Brief – Print each of the rows below with no changes.

• • • • •

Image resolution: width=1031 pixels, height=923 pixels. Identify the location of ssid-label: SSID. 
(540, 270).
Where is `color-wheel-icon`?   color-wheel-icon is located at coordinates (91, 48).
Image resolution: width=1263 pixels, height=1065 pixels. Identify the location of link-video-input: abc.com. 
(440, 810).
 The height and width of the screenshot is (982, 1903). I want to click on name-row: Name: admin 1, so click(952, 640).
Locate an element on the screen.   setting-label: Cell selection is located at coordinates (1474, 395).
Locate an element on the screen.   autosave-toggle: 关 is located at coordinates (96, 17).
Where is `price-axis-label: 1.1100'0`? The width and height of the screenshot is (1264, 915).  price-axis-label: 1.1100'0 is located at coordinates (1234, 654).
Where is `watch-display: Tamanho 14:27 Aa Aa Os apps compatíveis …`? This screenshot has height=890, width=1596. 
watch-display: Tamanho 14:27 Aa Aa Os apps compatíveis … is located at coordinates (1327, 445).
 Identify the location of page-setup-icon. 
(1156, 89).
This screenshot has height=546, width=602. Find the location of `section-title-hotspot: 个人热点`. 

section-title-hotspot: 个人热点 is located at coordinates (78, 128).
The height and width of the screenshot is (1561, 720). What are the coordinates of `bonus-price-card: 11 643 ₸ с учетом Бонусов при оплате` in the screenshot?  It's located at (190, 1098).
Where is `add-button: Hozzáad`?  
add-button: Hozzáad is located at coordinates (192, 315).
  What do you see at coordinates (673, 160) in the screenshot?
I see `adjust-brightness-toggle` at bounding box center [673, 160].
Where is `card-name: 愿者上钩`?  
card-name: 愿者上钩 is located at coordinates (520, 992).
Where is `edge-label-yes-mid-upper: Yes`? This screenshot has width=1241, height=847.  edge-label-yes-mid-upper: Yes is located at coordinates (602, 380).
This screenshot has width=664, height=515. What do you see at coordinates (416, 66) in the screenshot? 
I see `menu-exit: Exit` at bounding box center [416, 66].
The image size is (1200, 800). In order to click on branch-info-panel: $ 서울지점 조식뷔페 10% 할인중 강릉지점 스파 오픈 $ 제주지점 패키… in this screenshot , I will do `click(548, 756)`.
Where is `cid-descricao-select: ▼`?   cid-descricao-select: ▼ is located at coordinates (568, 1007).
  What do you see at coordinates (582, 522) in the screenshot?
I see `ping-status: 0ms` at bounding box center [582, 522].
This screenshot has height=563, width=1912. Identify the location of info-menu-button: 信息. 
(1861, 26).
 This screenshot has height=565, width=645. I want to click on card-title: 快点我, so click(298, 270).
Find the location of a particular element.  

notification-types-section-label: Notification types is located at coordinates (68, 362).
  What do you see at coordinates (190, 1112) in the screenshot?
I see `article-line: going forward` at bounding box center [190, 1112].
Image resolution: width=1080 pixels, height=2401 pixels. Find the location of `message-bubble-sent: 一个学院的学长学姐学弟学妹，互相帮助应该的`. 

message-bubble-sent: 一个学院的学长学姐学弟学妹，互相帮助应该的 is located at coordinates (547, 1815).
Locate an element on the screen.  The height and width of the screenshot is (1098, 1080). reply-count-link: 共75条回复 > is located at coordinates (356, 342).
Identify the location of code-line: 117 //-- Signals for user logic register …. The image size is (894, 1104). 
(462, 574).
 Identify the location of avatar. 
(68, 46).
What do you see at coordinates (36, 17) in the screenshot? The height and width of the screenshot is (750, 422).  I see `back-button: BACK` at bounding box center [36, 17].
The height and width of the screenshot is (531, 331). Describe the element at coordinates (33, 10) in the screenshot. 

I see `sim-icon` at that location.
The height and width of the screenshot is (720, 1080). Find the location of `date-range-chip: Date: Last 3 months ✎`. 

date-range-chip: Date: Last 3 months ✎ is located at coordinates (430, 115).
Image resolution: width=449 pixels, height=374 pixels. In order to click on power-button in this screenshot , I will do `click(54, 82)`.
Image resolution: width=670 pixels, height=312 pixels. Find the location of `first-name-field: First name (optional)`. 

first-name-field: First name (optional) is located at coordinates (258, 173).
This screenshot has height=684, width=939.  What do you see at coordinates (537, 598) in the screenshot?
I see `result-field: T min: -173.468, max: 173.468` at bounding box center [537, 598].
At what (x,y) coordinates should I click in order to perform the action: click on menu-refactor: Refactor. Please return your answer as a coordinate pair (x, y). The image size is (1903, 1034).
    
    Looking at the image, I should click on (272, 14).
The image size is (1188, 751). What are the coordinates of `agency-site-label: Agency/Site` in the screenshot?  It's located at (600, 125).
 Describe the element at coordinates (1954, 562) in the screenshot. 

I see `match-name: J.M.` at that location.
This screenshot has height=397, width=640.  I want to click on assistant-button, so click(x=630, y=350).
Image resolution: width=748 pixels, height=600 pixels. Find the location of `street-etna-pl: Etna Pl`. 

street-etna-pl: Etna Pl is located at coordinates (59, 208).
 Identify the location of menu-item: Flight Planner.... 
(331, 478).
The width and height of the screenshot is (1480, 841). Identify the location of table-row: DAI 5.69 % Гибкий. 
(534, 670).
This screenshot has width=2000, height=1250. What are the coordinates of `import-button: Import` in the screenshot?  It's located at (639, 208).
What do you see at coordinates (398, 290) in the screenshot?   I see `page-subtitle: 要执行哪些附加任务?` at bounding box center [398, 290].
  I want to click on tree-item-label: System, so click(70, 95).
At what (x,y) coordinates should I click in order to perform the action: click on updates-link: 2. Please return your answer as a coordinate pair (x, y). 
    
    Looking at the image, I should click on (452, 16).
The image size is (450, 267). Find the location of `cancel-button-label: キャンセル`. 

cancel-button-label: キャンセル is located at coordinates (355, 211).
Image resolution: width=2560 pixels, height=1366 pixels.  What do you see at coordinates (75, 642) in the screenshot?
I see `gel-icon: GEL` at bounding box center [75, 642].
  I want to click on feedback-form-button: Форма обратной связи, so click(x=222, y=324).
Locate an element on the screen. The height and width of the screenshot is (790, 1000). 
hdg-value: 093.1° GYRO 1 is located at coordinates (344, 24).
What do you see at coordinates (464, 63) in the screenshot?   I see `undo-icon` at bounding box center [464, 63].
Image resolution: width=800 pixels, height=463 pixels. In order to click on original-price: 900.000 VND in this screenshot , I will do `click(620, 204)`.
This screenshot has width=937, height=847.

• • • • •

Result below –
Image resolution: width=1031 pixels, height=923 pixels. Identify the location of ssid-label: SSID. 
(540, 270).
Where is `color-wheel-icon`?   color-wheel-icon is located at coordinates (91, 48).
Image resolution: width=1263 pixels, height=1065 pixels. Identify the location of link-video-input: abc.com. 
(440, 810).
 The height and width of the screenshot is (982, 1903). I want to click on name-row: Name: admin 1, so click(952, 640).
Locate an element on the screen.   setting-label: Cell selection is located at coordinates (1474, 395).
Locate an element on the screen.   autosave-toggle: 关 is located at coordinates (96, 17).
Where is `price-axis-label: 1.1100'0`? The width and height of the screenshot is (1264, 915).  price-axis-label: 1.1100'0 is located at coordinates (1234, 654).
Where is `watch-display: Tamanho 14:27 Aa Aa Os apps compatíveis …`? This screenshot has height=890, width=1596. 
watch-display: Tamanho 14:27 Aa Aa Os apps compatíveis … is located at coordinates (1327, 445).
 Identify the location of page-setup-icon. 
(1156, 89).
This screenshot has height=546, width=602. Find the location of `section-title-hotspot: 个人热点`. 

section-title-hotspot: 个人热点 is located at coordinates (78, 128).
The height and width of the screenshot is (1561, 720). What are the coordinates of `bonus-price-card: 11 643 ₸ с учетом Бонусов при оплате` in the screenshot?  It's located at (190, 1098).
Where is `add-button: Hozzáad`?  
add-button: Hozzáad is located at coordinates (192, 315).
  What do you see at coordinates (673, 160) in the screenshot?
I see `adjust-brightness-toggle` at bounding box center [673, 160].
Where is `card-name: 愿者上钩`?  
card-name: 愿者上钩 is located at coordinates (520, 992).
Where is `edge-label-yes-mid-upper: Yes`? This screenshot has width=1241, height=847.  edge-label-yes-mid-upper: Yes is located at coordinates (602, 380).
This screenshot has width=664, height=515. What do you see at coordinates (416, 66) in the screenshot? 
I see `menu-exit: Exit` at bounding box center [416, 66].
The image size is (1200, 800). In order to click on branch-info-panel: $ 서울지점 조식뷔페 10% 할인중 강릉지점 스파 오픈 $ 제주지점 패키… in this screenshot , I will do `click(548, 756)`.
Where is `cid-descricao-select: ▼`?   cid-descricao-select: ▼ is located at coordinates (568, 1007).
  What do you see at coordinates (582, 522) in the screenshot?
I see `ping-status: 0ms` at bounding box center [582, 522].
This screenshot has height=563, width=1912. Identify the location of info-menu-button: 信息. 
(1861, 26).
 This screenshot has height=565, width=645. I want to click on card-title: 快点我, so click(298, 270).
Find the location of a particular element.  

notification-types-section-label: Notification types is located at coordinates (68, 362).
  What do you see at coordinates (190, 1112) in the screenshot?
I see `article-line: going forward` at bounding box center [190, 1112].
Image resolution: width=1080 pixels, height=2401 pixels. Find the location of `message-bubble-sent: 一个学院的学长学姐学弟学妹，互相帮助应该的`. 

message-bubble-sent: 一个学院的学长学姐学弟学妹，互相帮助应该的 is located at coordinates (547, 1815).
Locate an element on the screen.  The height and width of the screenshot is (1098, 1080). reply-count-link: 共75条回复 > is located at coordinates (356, 342).
Identify the location of code-line: 117 //-- Signals for user logic register …. The image size is (894, 1104). 
(462, 574).
 Identify the location of avatar. 
(68, 46).
What do you see at coordinates (36, 17) in the screenshot? The height and width of the screenshot is (750, 422).  I see `back-button: BACK` at bounding box center [36, 17].
The height and width of the screenshot is (531, 331). Describe the element at coordinates (33, 10) in the screenshot. 

I see `sim-icon` at that location.
The height and width of the screenshot is (720, 1080). Find the location of `date-range-chip: Date: Last 3 months ✎`. 

date-range-chip: Date: Last 3 months ✎ is located at coordinates (430, 115).
Image resolution: width=449 pixels, height=374 pixels. In order to click on power-button in this screenshot , I will do `click(54, 82)`.
Image resolution: width=670 pixels, height=312 pixels. Find the location of `first-name-field: First name (optional)`. 

first-name-field: First name (optional) is located at coordinates (258, 173).
This screenshot has height=684, width=939.  What do you see at coordinates (537, 598) in the screenshot?
I see `result-field: T min: -173.468, max: 173.468` at bounding box center [537, 598].
At what (x,y) coordinates should I click in order to perform the action: click on menu-refactor: Refactor. Please return your answer as a coordinate pair (x, y). The image size is (1903, 1034).
    
    Looking at the image, I should click on (272, 14).
The image size is (1188, 751). What are the coordinates of `agency-site-label: Agency/Site` in the screenshot?  It's located at (600, 125).
 Describe the element at coordinates (1954, 562) in the screenshot. 

I see `match-name: J.M.` at that location.
This screenshot has height=397, width=640.  I want to click on assistant-button, so click(x=630, y=350).
Image resolution: width=748 pixels, height=600 pixels. Find the location of `street-etna-pl: Etna Pl`. 

street-etna-pl: Etna Pl is located at coordinates (59, 208).
 Identify the location of menu-item: Flight Planner.... 
(331, 478).
The width and height of the screenshot is (1480, 841). Identify the location of table-row: DAI 5.69 % Гибкий. 
(534, 670).
This screenshot has width=2000, height=1250. What are the coordinates of `import-button: Import` in the screenshot?  It's located at (639, 208).
What do you see at coordinates (398, 290) in the screenshot?   I see `page-subtitle: 要执行哪些附加任务?` at bounding box center [398, 290].
  I want to click on tree-item-label: System, so click(70, 95).
At what (x,y) coordinates should I click in order to perform the action: click on updates-link: 2. Please return your answer as a coordinate pair (x, y). 
    
    Looking at the image, I should click on (452, 16).
The image size is (450, 267). Find the location of `cancel-button-label: キャンセル`. 

cancel-button-label: キャンセル is located at coordinates (355, 211).
Image resolution: width=2560 pixels, height=1366 pixels.  What do you see at coordinates (75, 642) in the screenshot?
I see `gel-icon: GEL` at bounding box center [75, 642].
  I want to click on feedback-form-button: Форма обратной связи, so click(x=222, y=324).
Locate an element on the screen. The height and width of the screenshot is (790, 1000). 
hdg-value: 093.1° GYRO 1 is located at coordinates (344, 24).
What do you see at coordinates (464, 63) in the screenshot?   I see `undo-icon` at bounding box center [464, 63].
Image resolution: width=800 pixels, height=463 pixels. In order to click on original-price: 900.000 VND in this screenshot , I will do `click(620, 204)`.
This screenshot has width=937, height=847.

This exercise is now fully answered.